» 課題の指示
下に示す市橋容疑者についての文章を、最後の文に続けて書き進めなさい。

» 提示文
•••••
その間も逮捕をされたり、問題を起こしている。
でも、結局、衣食住に関しては、両親に助けられている。
つまりは、20代の後半になっても、親の仕送りで立派な
マンションに住んでいる。
浴槽をベランダに置けるくらいの広いマンションだ。

いや、親のお金でマンションに住む事が悪いことだと
言っているわけではない。
世の中にはそういう、金銭に恵まれているからこそ、
金銭にルーズになる人もいるのだ。
今の総理大臣だって自分の事をそういっているじゃないか。

まあ、総理大臣の話は、ここではどうでもいい。

問題なのは、市橋容疑者自身がそこで何を
感じていたかということだ。

自分では何も決められず、誰かに助けられてしまう
無力感があったんじゃないだろうか。
•••••
» 記録データ
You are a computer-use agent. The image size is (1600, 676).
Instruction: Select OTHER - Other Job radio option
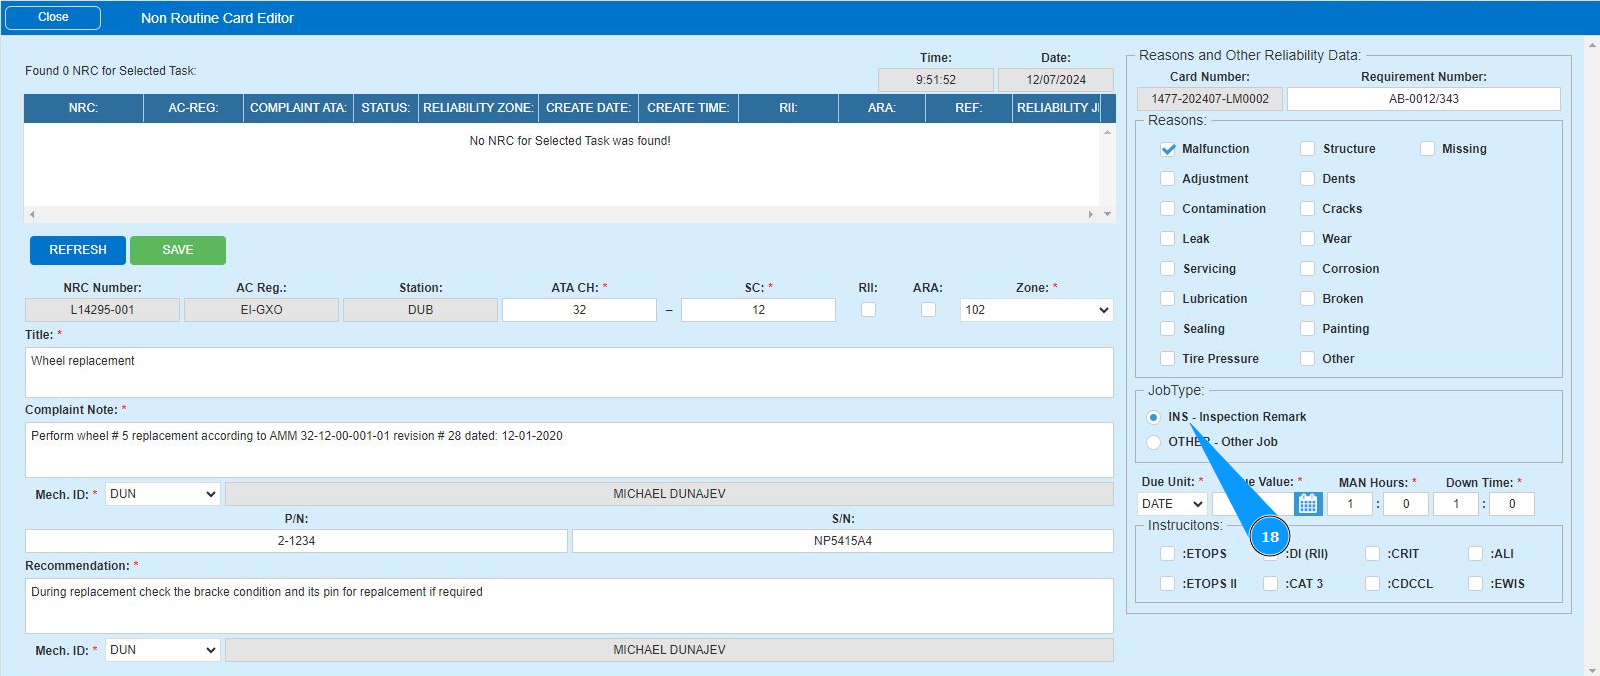(1154, 442)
•••••
» 問題の解答
同時に、誰かの助けを求めても大丈夫だという安心感も。
その無力感を打ち破りたいという気持ちと、安心感から
抜けたくないという気持ちが彼の日常でせめぎあっていたん
じゃないだろうか。

せめぎあいは、結構つかれる。
そんな、くだらないせめぎあい疲れきってしまった時には、
どこかで別の自分に生まれ変わることを希求していたように思う。
こんなくだらない悩みを持たない、力強い自分に
生まれ変われたらな、と。


そして、事件が起こる。
彼は逃げる。


報道によると、彼は逮捕の1年前には大阪の西成区で見つけた
職場で肉体労働に従事していたようだ。
その寮の部屋は、ベッドがあるだけの板張りだった。
廊下には豆電球がよく似合うような建物だ。

きっと、そこでの市橋容疑者は、間違いなく自分で職場を選び
働いていた。
逃亡中の彼は、自分の知恵と肉体だけで生きていたはずだ。
逃亡の方法を自分で考え、そのためにありつける職業に
しがみつき、次の場所を考える。
不必要に困難なミッションだ。
しかも、誰にもあてにできない仕事だ。
おそらく、そこで市橋容疑者は自分の力でも生きていける事を
学んでいたのではないだろうか。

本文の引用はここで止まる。